During our visit, he talked about trying to find himself; he had graduated from Jacksonville but didn’t have a job. “Why don’t you join the service?” I asked. That’s all he needed to hear. To this day, he tells everybody who will listen that I shamed him into the U.S. Marine Corps by asking him if he intended to serve his country. Is it true? Absolutely not. But he’s been telling the story with conviction for thirty-seven years. Shortly after I returned from Vietnam in September 1968, Todd was deployed to the DMZ in South Vietnam as a Marine Corps second lieutenant.
Years passed and we saw each other occasionally. In 1985, while living in Orlando, Florida, he called and asked me if I’d like to join him on Veteran’s Day, in Washington, D.C., for the dedication of the Vietnam Soldiers’ Monument. The monument would be dedicated three years after the Wall. I told him “No,” but Anne encouraged me to go, and so we hooked up in D.C. to view the Wall, which I had not seen, and the new monument. Among the visitors were multiple amputees, the sight of which brought back painful memories and made me feel both fortunate that I was alive but also guilty that I had survived the war without a physical scratch. Because we were Vietnam veterans on a special day, the local pubs bought all our drinks. Todd and I roomed together at the Marriott, and our evening was reminiscent of the sleepovers we had as little guys.
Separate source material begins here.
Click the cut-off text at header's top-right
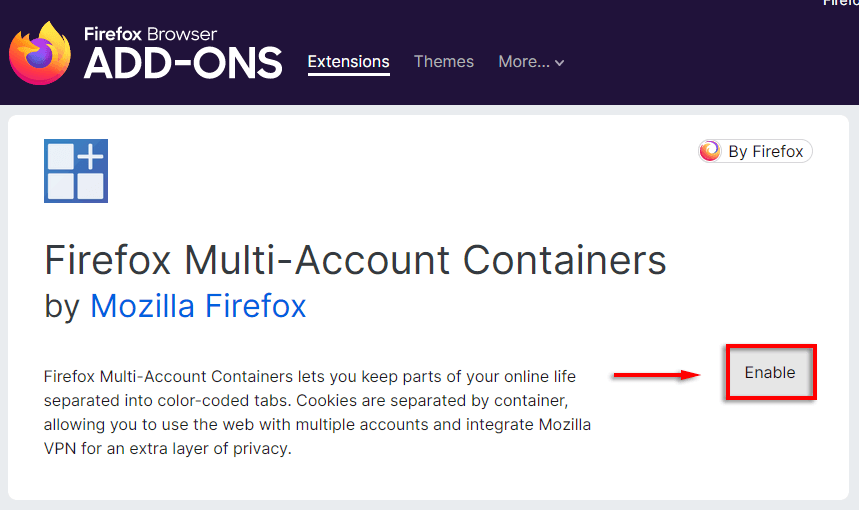This screenshot has height=510, width=859. [x=840, y=4]
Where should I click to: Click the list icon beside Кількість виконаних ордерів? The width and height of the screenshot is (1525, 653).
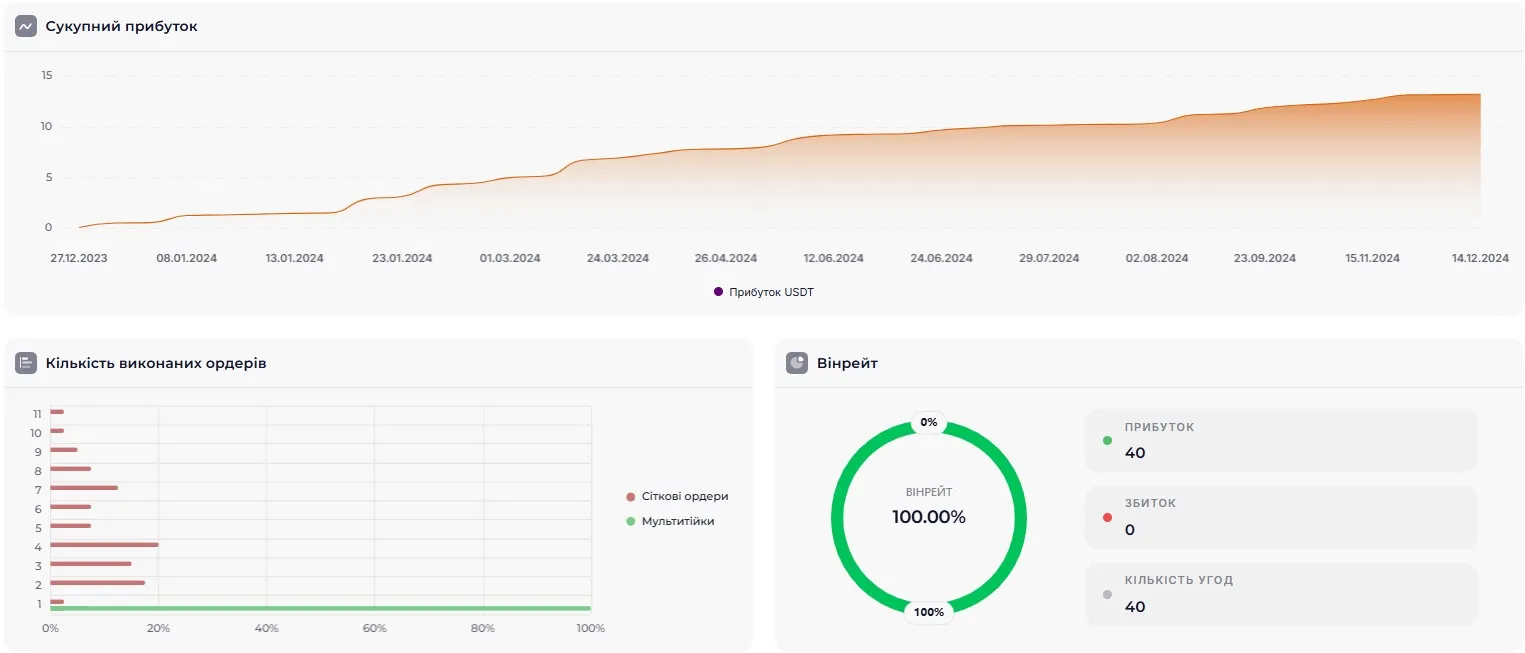[26, 363]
We swapped stories then as we had done decades before.
Again years slipped away until he called in September 2003 to say he was going to have double knee replacement surgery. The procedure didn’t go well, and he was in intensive care for several days. I stayed in touch with his family until he made a full recovery.
In July 2004, we talked, and Todd said he’d drive to Captiva Island, Florida, to meet Anne and me while we vacationed on the island for the first time in twenty years without the kids. He drove five hours Thursday afternoon even though he had worked all night Wednesday. The three of us enjoyed dinner that evening, and then two gimpy sixty year-olds and Anne strolled a few hundred yards to the Gulf to view one last sunset before our early Friday departure.
On Friday morning, we had breakfast, Todd left for Orlando, and Anne and I drove to the Fort Myers airport. Before leaving, he handed me a tiny red Hot Wheels car, packaged in clear plastic with the name “Ricky” on the side of the car. The Germans have a tradition; they recognize their children by the last half of their middle name. My middle name is Frederick; I’d been called “Ricky” since the day I was born and would always be Ricky to my friend Todd.
Each day in our business world, I am driven to spend more effort increasing sales and profits. We must perform, even though I’ve read that almost nobody on his deathbed wishes he’d spent more time on the job. And in the end, sales and profits will not be important. Only love and friends like Todd will matter.